6 Replies Latest reply: Dec 20, 2015 6:19 AM by Vlad Valeriu Velciu RSS

    How does failover of controllers work?

    SA Vault Newbie

      Hi there I have a 1Gb standard network configuration with eth1 & 2 management only and eth3-6 data only.

       

      Each management port and data port on each controller are plugged into a separate switches as documented in the Nimble networking best practices:

       

       

       

      I was wondering what triggers a failover of the controller?

       

      There's a few scenarios I'm considering:

       

      • If S1 fails eth1, eth3 and eth 5 lose connections however we still have connections to eth 2, eth4 and eth6 so I guess no failover occurs as we still have connectivity from the controller but in a degraded state? and the same if S2 fails but with eth 2, 4 and 6?

       

      If an individual port either on the switch or controller failed then what would happen?

       

      • in the case of the management network does failover rely on the availability of the group management IP address which 'floats' between the 2 management ports and if that becomes unavailable then failover occurs?
      • In the case of the data network, if one or more ports are unavailable on a controller then what happens?

       

      I am not in a position to test failover scenarios at present but would like to know the theory behind failover.

        • Re: How does failover of controllers work?
          Justin Rich Adventurer

          hopefully support or an engineer will answer this, but based on testing, a controller only fails over if there is a complete outage on a controller. so if you lose one data/mgmt port, it will stay.

            • Re: How does failover of controllers work?
              Mitch Gram Adventurer

              Justin is correct.  There are other conditions that will trigger a controller failover, but from a network related perspective, its is because that a network (management or data) that is defined on any interface is no longer able to communicate with other devices on that network.  So, the loss of a single interface on a controller will not trigger a failover unless there are no other available paths on that controller for the related network.

                • Re: How does failover of controllers work?
                  SA Vault Newbie

                  Thanks for the responses and clarification guys!

                    • Re: How does failover of controllers work?
                      Tim Crowley Newbie

                      I have the same network config as SA vault has.

                      If I disconnect the cable from eth3 on controller A should the traffic fail over the eth3 on controller B and eth 4 - 6 stay on controller A

                       

                      Thanks

                      Tim

                        • Re: How does failover of controllers work?
                          SA Vault Newbie

                          Hi Tim,


                          I summarized it as follows and tested accordingly:


                          Switch failure:


                          • If switch S1 fails then eth1, eth3 and eth5 lose connectivity, however there are still connections to eth2, eth4 and eth6 from the controller so no failover occurs, as there is still connectivity from the controller to both networks (management and data) but in a degraded state. (And the same if S2 fails but with eth2, eth4 and eth6 losing connections.)

                           

                          If an individual port either on the switch or controller fails:

                          • In the case of the management network, failover relies on the availability of the group management IP address which 'floats' between the 2 management ports on the controller.    If the group management address becomes unavailable then failover occurs, therefore it would need both management ports to be unavailable for failover of the management ports to other controller.
                          • Likewise, in the case of the data network, if one or more ports are unavailable on a controller then no failover occurs unless all data ports are unavailable


                          If a controller fails then of course all connections failover.

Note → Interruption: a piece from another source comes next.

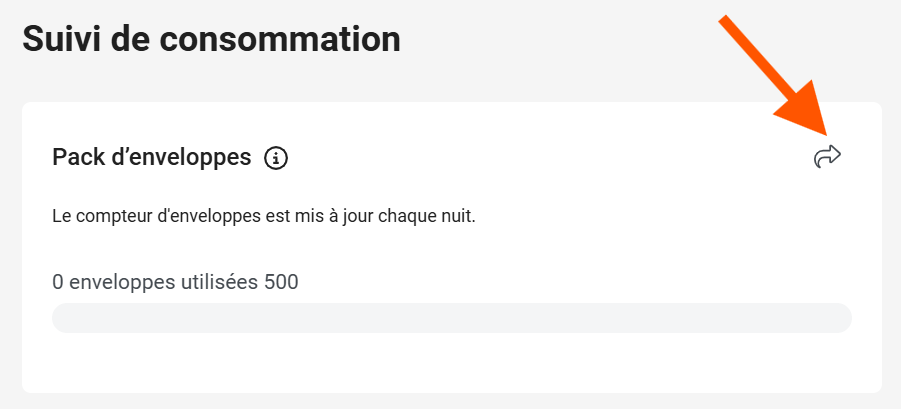
Task: Click the word "utilisées" in the usage line
Action: pyautogui.click(x=218, y=282)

                           

                          Also Mitch's answer above clarifies what happens when interfaces fail on either management or data network:
                          "the loss of a single interface on a controller will not trigger a failover unless there are no other available paths on that controller for the related network."

                           

                            • Re: How does failover of controllers work?
                              Vlad Valeriu Velciu Wayfarer

                              I would like to add some info to the above after we did some failover tests.

                               

                              A switch misconfiguration (ex. wrong vlan) on the data paths will not trigger a failover. So if the storage paths are up but they cannot be reached, we found out that it will not failover. We waited for 80 seconds.

                               

                              LE: But having one data path fail (NIC down) on a controller will trigger a failover even though there is still one data path available. "Attempting failover to active role because controller B has better IP network connectivity."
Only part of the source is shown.